WORK INSTRUCTIONS
Reproduce the complete set of records exactly. No picture is to appear in the copy.

Dataset items:
*** Begin section ***
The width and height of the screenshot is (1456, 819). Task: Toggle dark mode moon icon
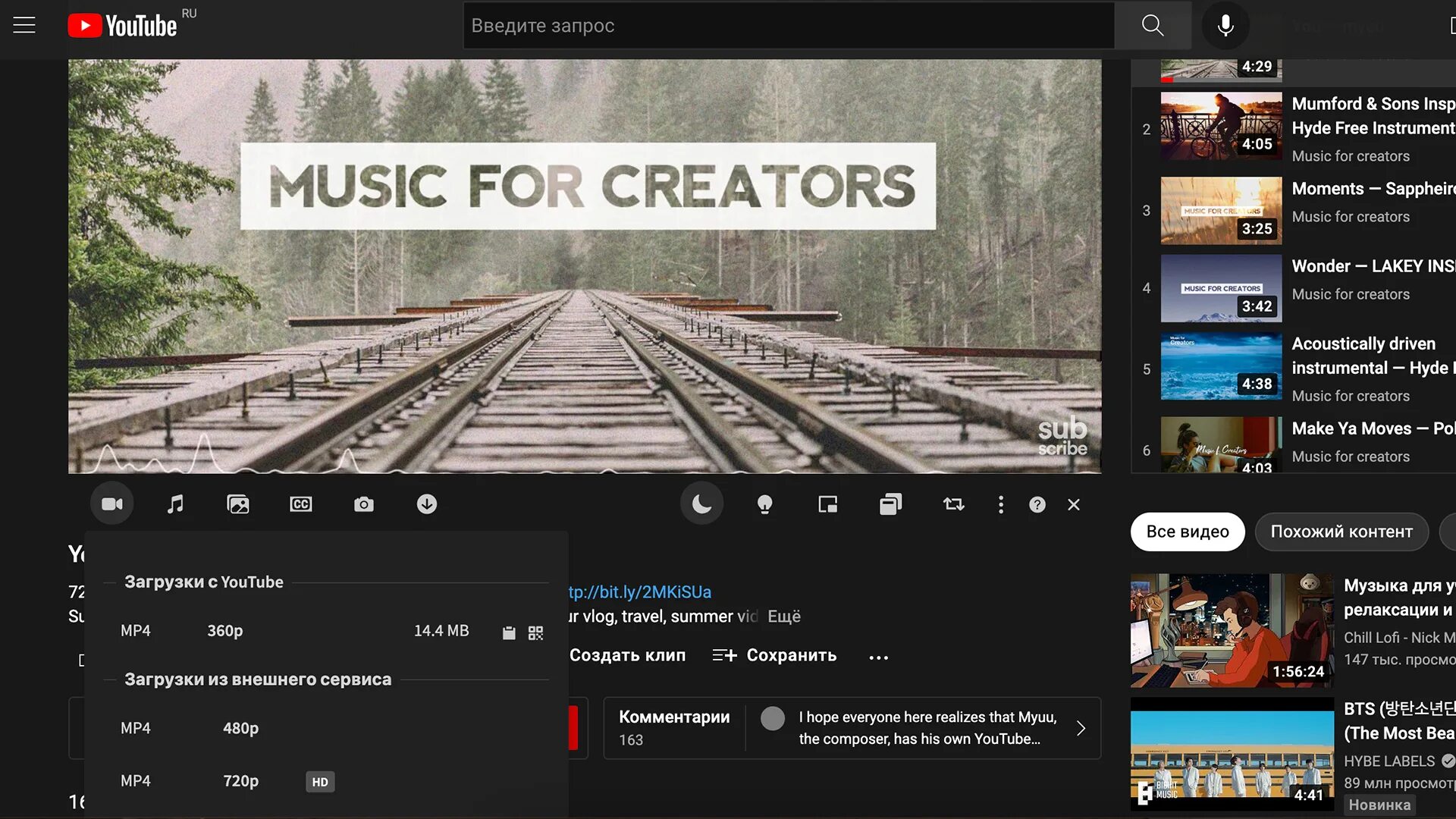(x=701, y=504)
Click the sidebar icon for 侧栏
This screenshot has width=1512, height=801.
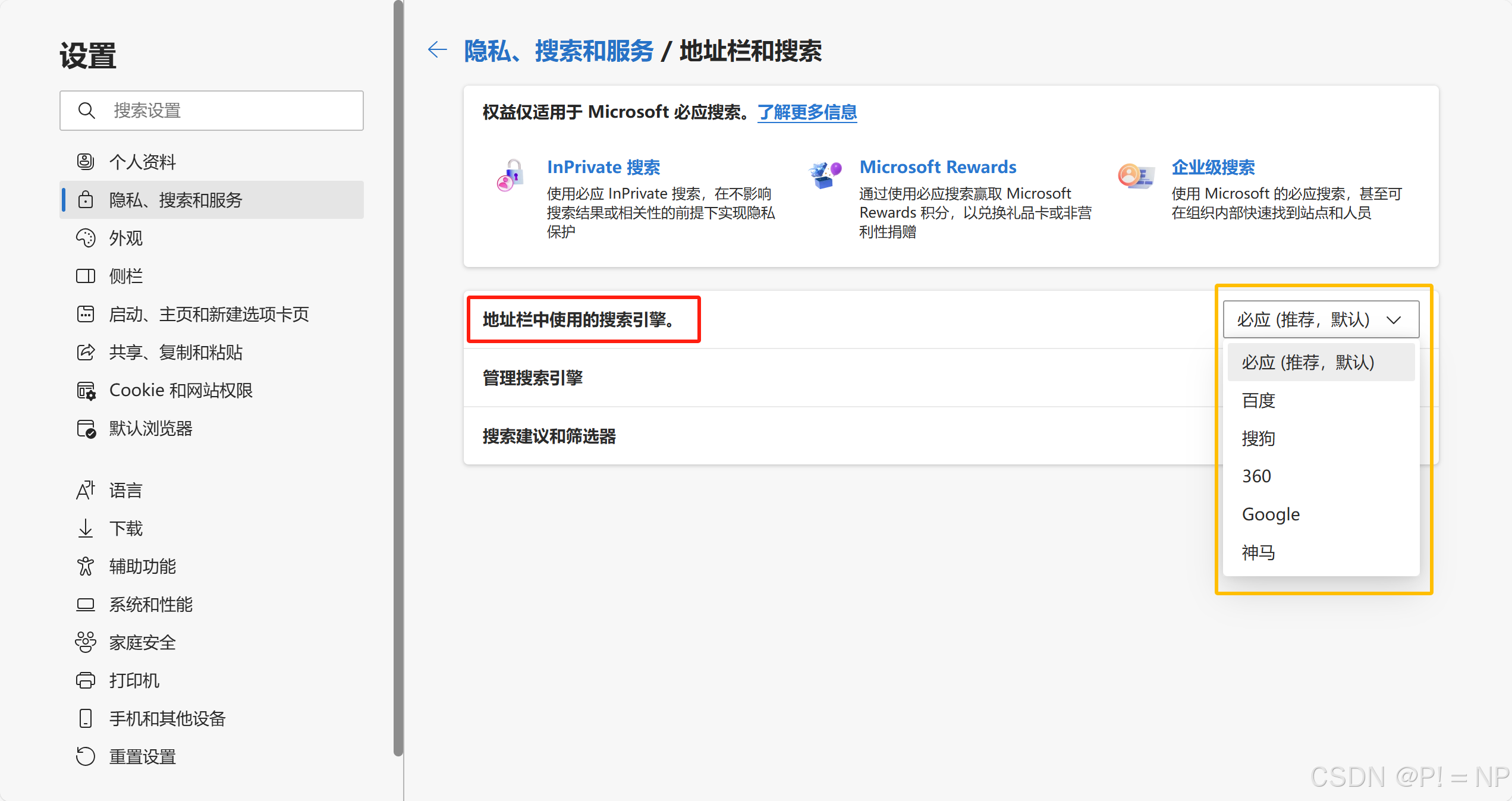pos(86,276)
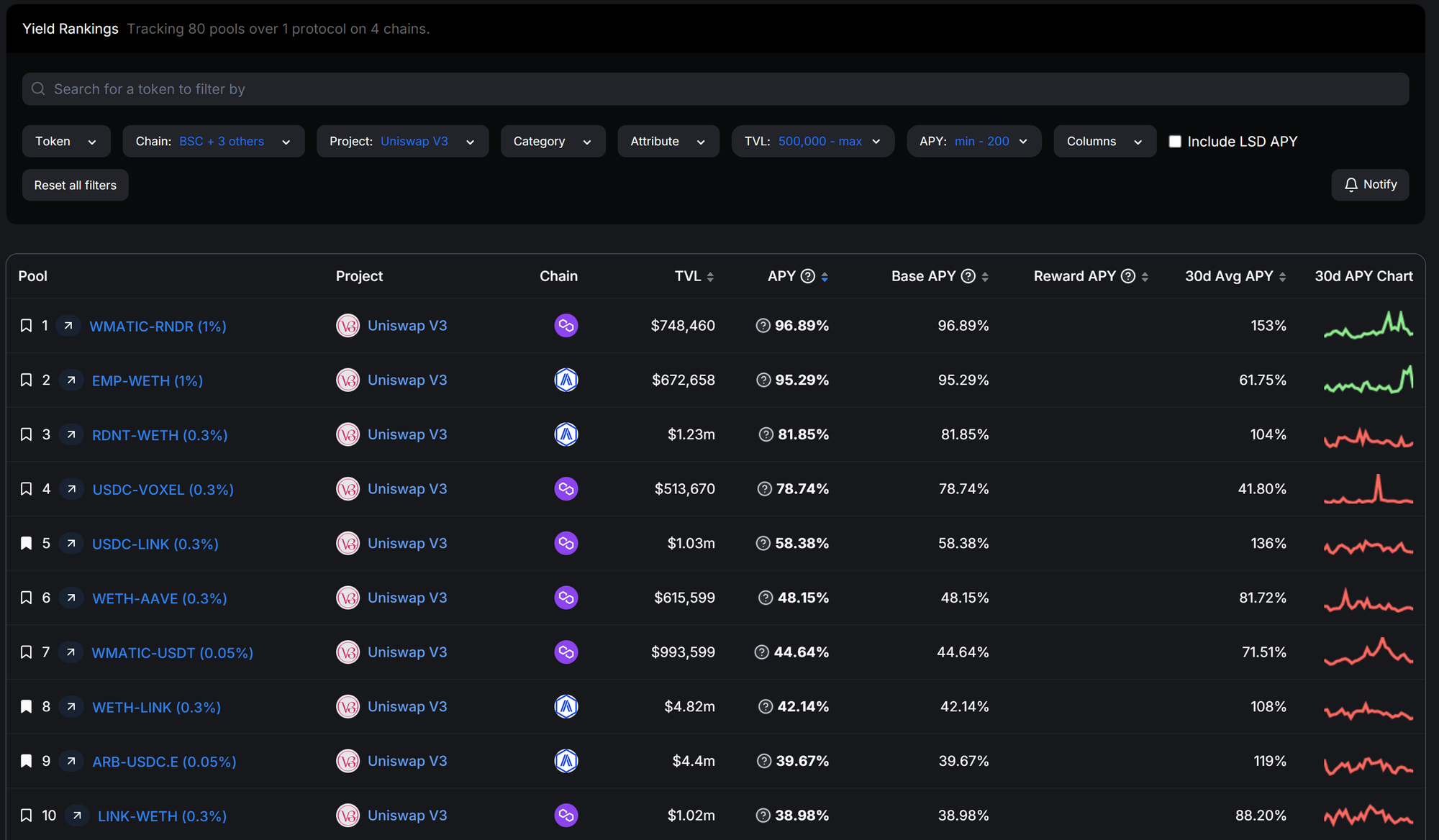Check the Include LSD APY box

pos(1175,142)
*** End section ***
RESPONSE TO THE TASK
The width and height of the screenshot is (1456, 819). Task: Toggle dark mode moon icon
(x=701, y=504)
Click the sidebar icon for 侧栏
This screenshot has width=1512, height=801.
pos(86,276)
Check the Include LSD APY box

pos(1175,142)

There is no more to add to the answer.